YOUR OBJECTIVE
For this exercise, reproduce only the lines from the one holding "Open the bika.coa:quanti.pt template dropdown" through the final line of the data below, exactly, and omit pictures.

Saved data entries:
◆ ◆ ◆ ◆ ◆
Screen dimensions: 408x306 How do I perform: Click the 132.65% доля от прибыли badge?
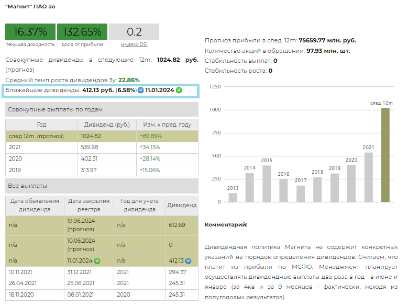(x=82, y=32)
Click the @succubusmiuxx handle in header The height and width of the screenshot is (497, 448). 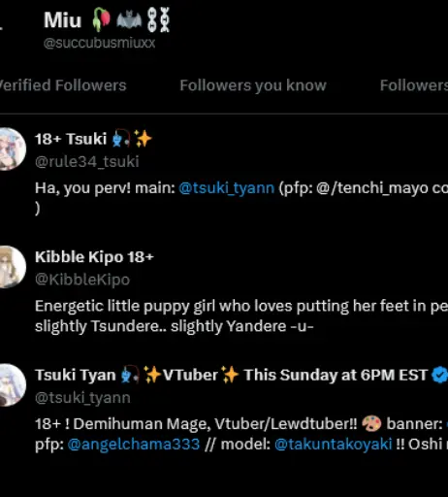pos(100,43)
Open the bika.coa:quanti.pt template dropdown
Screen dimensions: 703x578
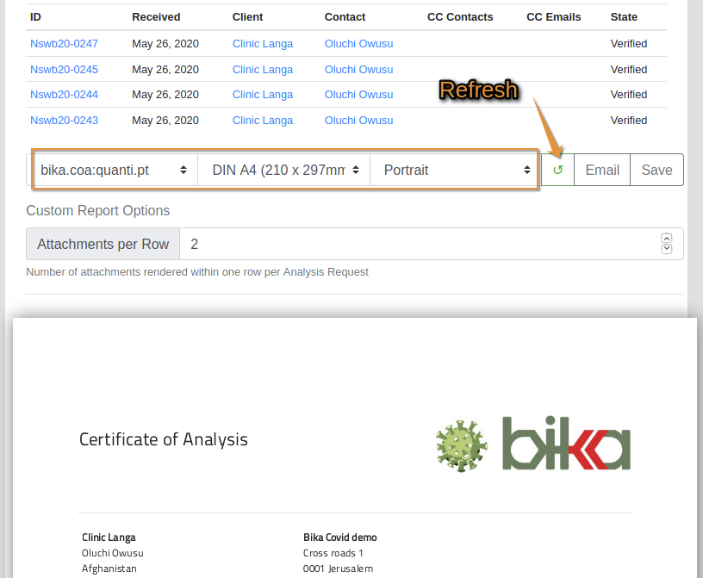point(114,170)
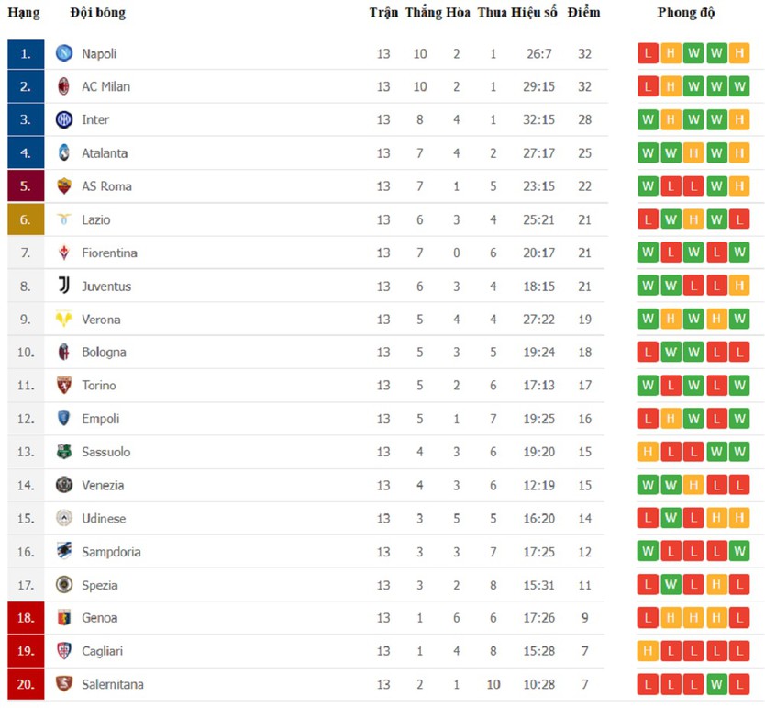Viewport: 765px width, 708px height.
Task: Click the Napoli club logo
Action: click(64, 53)
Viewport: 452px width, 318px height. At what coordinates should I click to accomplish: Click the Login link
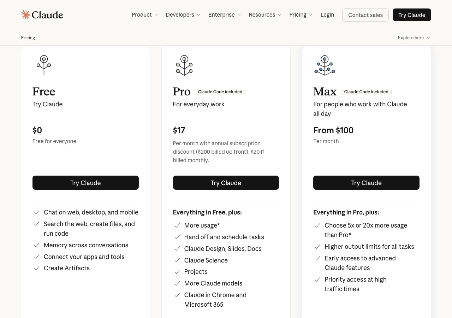point(327,15)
◆ ◆ ◆ ◆ ◆
FINISHED TASK
Open the bika.coa:quanti.pt template dropdown
Screen dimensions: 703x578
point(114,170)
Viewport: 765px width, 708px height.
Task: Click the Napoli club logo
Action: click(64, 53)
Viewport: 452px width, 318px height. At what coordinates should I click to accomplish: Click the Login link
point(327,15)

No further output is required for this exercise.